6-12 Month Plan (e.g., experimental approaches, data collection, preliminary analyses):

- training on different skin models

- training on HSV-1 and VACV viruses culture

- proteomics analyses of HSV-1 and VACV skin infections

Ethics Approval We are submitting an Ethics application to the IRAS for Research Ethics Committee (REC) for approval. This will be ready by year 2, when the student will be expected to start some work in skin tissues.

Research and Policy outputs:

Key output of this project will be a better understanding of how different skin viruses replicate in skin and identification of inhibitors that could pave the way for future development of broad-spectrum antivirals.


- Jones M, Dry IR, Frampton D, Singh M, Kanda RK, Yee MB, et al. RNA-seq Analysis of Host and Viral Gene Expression Highlights Interaction between Varicella Zoster Virus and Keratinocyte Differentiation. PLOS Pathogens 2014;10:e1003896.

- Tommasi C, Breuer J. The Biology of Varicella-Zoster Virus Replication in the Skin. Viruses 2022;14:982.

- Tommasi C, Rogerson C, Depledge DP, Jones M, Naeem AS, Venturini C, et al. Kallikrein-Mediated Cytokeratin 10 Degradation Is Required for Varicella Zoster Virus Propagation in Skin. J Invest Dermatol 2020;140:774-784.e11.


The student will work within the UCL Great Ormond Street Institute of Child Health (UCL GOS ICH), with the Breuer research group and will join an international and highly collaborative environment. Within Professor Breuer’s group Dr Tommasi is working on VZV skin infection, two post-doctoral researchers are working on SARS-CoV-2 and other respiratory viruses and a post-doctoral researcher working on developing novel metagenomic methods. In addition there are a further 4 computational post-doctoral researchers working on the evolutionary genomics of SARS-CoV-2, CMV, EBV and norovirus, a Henry Wellcome Fellow working on development of new metagenomic computational methods and one PhD student working on pathogen metagenomics. In addition, there are two wet lab post-doctoral researchers working on development of metagenomics and the pathogenesis of CMV and EBV.

The student will learn about key aspects of HSV-1, VACV and monkeypox skin replication.

This Studentship presents a unique opportunity to conduct supervised research at and be a part of the research community, being an integral part of the exciting and thriving research team.

About you

Applicants should have, or expect to receive an upper second-class Bachelor’s degree, with a Master’s degree (or equivalent work experience) in a relevant discipline or an overseas qualification of an equivalent standard.
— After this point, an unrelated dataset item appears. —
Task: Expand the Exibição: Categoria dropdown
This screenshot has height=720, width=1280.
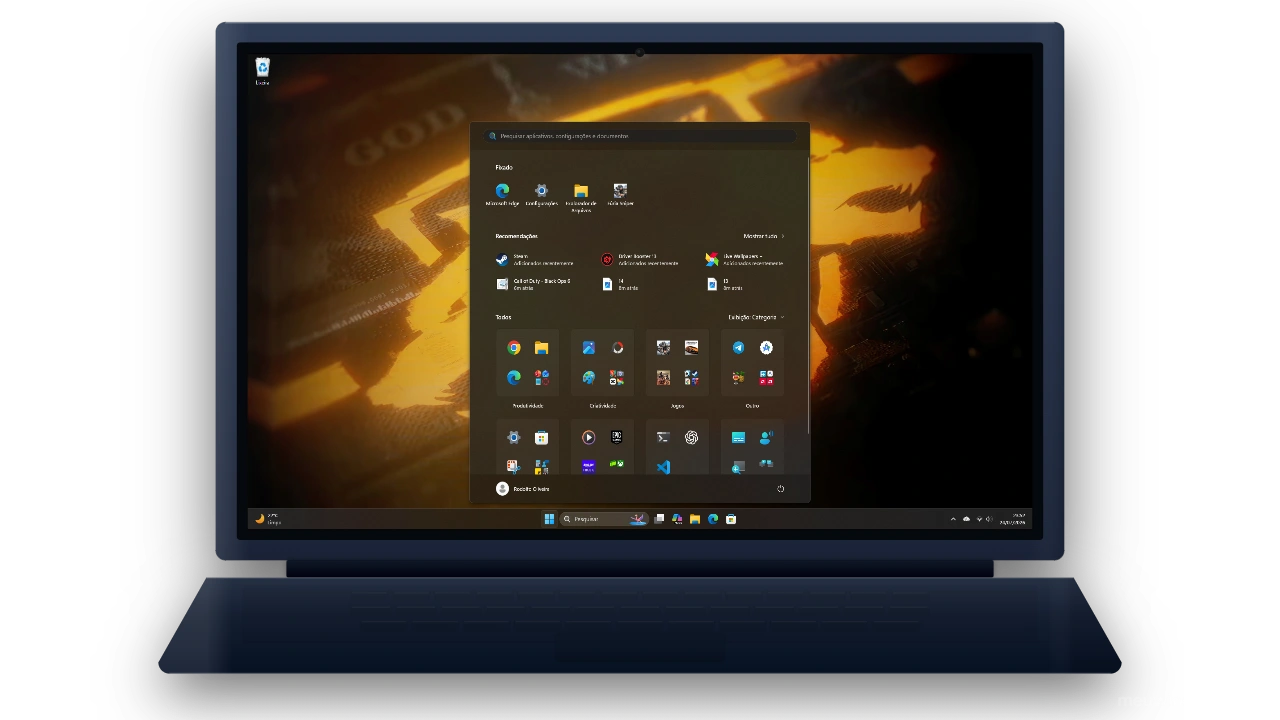Action: 756,317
This studentship covers the cost of tuition fees based on the UK (Home) rate. Non-UK students can apply but will have to personally fund the difference between the UK (Home) rate and the Overseas rate where they are not eligible for UK fee status.

The student will receive a starting stipend of £20,622 per annum. The studentship also covers the cost of tuition fees based on UK fee status.

How to Apply 

Enquiries regarding the post can be made to Dr Cristina Tommasi (cristina.tommasi.13@ucl.ac.uk).

To apply, please send a current CV including the contact details of two professional referees as well as a 1-sided A4 cover letter to Dr Cristina Tommasi (cristina.tommasi.13@ucl.ac.uk).

Closing deadline for applications: 09:00 Thursday 22nd February 2024.

Interview date 11th March 2024.

Applications that are submitted without following the correct application process will not be considered. The successful applicant will then be required to apply to and register on the Child Health research degree to take up the studentship.